▸ **Work to be completed**
Copy out the material below word for word, leaving every line unchanged.

▸ **Listed records**
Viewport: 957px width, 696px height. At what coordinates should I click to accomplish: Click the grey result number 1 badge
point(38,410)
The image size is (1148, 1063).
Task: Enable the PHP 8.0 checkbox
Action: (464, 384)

▸ **Full output**
Viewport: 957px width, 696px height. At what coordinates should I click to accomplish: Click the grey result number 1 badge
point(38,410)
The image size is (1148, 1063).
Task: Enable the PHP 8.0 checkbox
Action: (464, 384)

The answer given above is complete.